Friday, January 12, 2007

Blair's Plymouth speech on Defence Again!

The initial Reuters report is linked here. The speech made only the slightest passing reference to Europe let alone the EU and was all the better for that. The full text was first available from the International Herald Tribune website and is linked from here. The main points that hit me as I listened were the following: "There are two types of nations similar to ours today. Those who do war fighting and peacekeeping and those who have, effectively, except in the most exceptional circumstances, retreated to the peacekeeping alone.

Britain does both. We should stay that way. But how do we gain the consent to do it?"

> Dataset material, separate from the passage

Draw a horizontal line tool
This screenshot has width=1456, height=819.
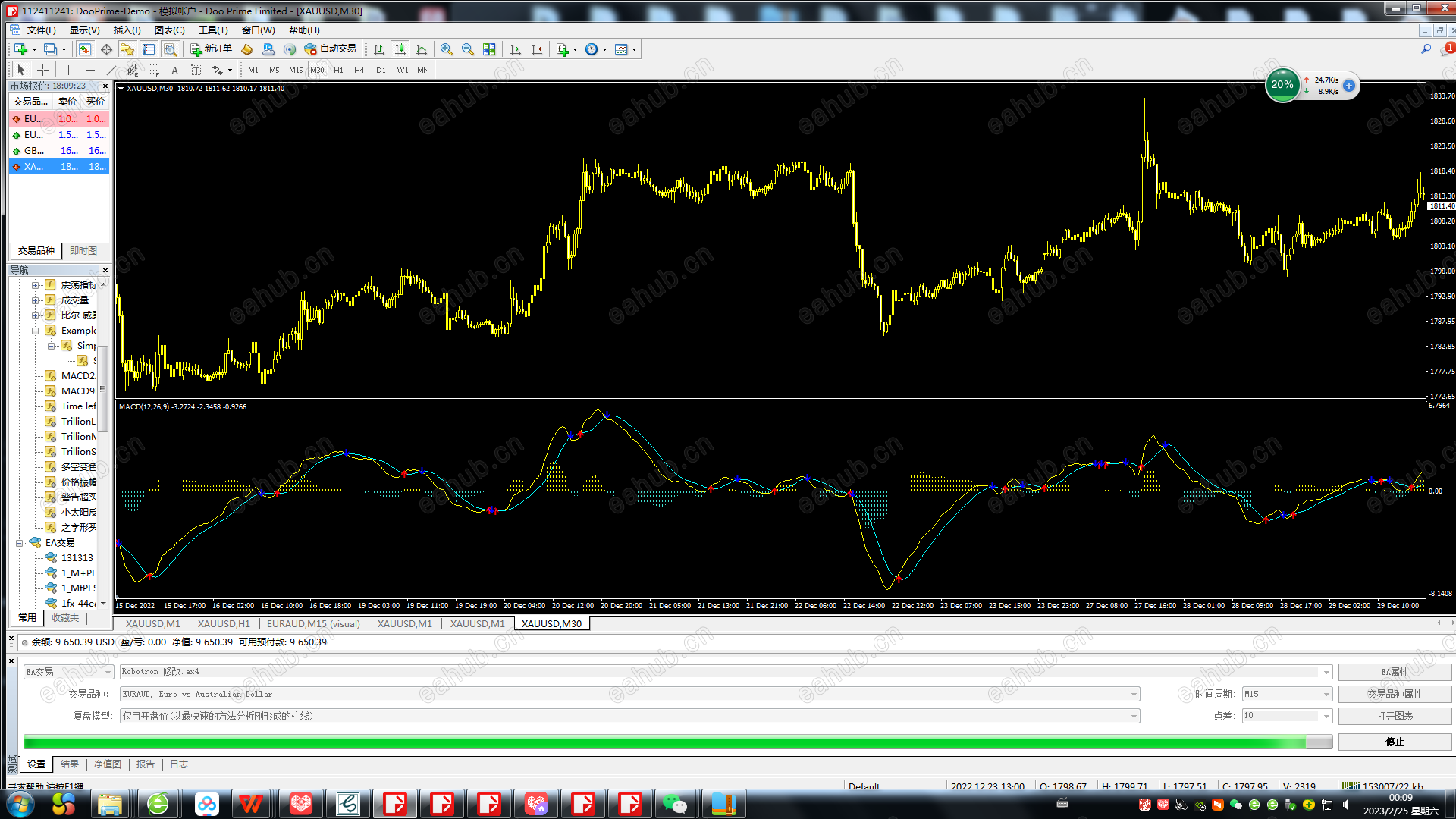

"Public opinion will be divided, feel that the cost is too great, the campaign too long, and be unnerved by the absence of "victory" in the normal way they would reckon it. They will be constantly bombarded by the propaganda of the enemy, often quite sympathetically treated by their own media, to the effect that it's really all "our", that is the West's fault." ========================== "The risk here - and in the US where the future danger is one of isolationism not adventurism - is that the politicians decide it's all too difficult and default to an unstated, passive disengagement, that doing the right thing slips almost unconsciously into doing the easy thing. Many countries are already in this position. But the consequences for Britain are hugely significant. Before we know it and without anyone ever really deciding it, in a strategic way, the "hard" part of British foreign policy could be put to one side; the Armed Forces relegated to an essentially peacekeeping role and Britain's reach, effect and influence qualitatively reduced." =========================== "The covenant between Armed Forces, Government and people has to be renewed. For our part, in Government, it will mean increased expenditure on equipment, personnel and the conditions of our Armed Forces; not in the short run but for the long term." =========================== The last quote is of course the most crucial, especially as the next PM is still most likely to be the Chancellor of the Exchequer, he who has woefully under-financed our armed forces for the kind of grandiose plans put in place by he who made this speech!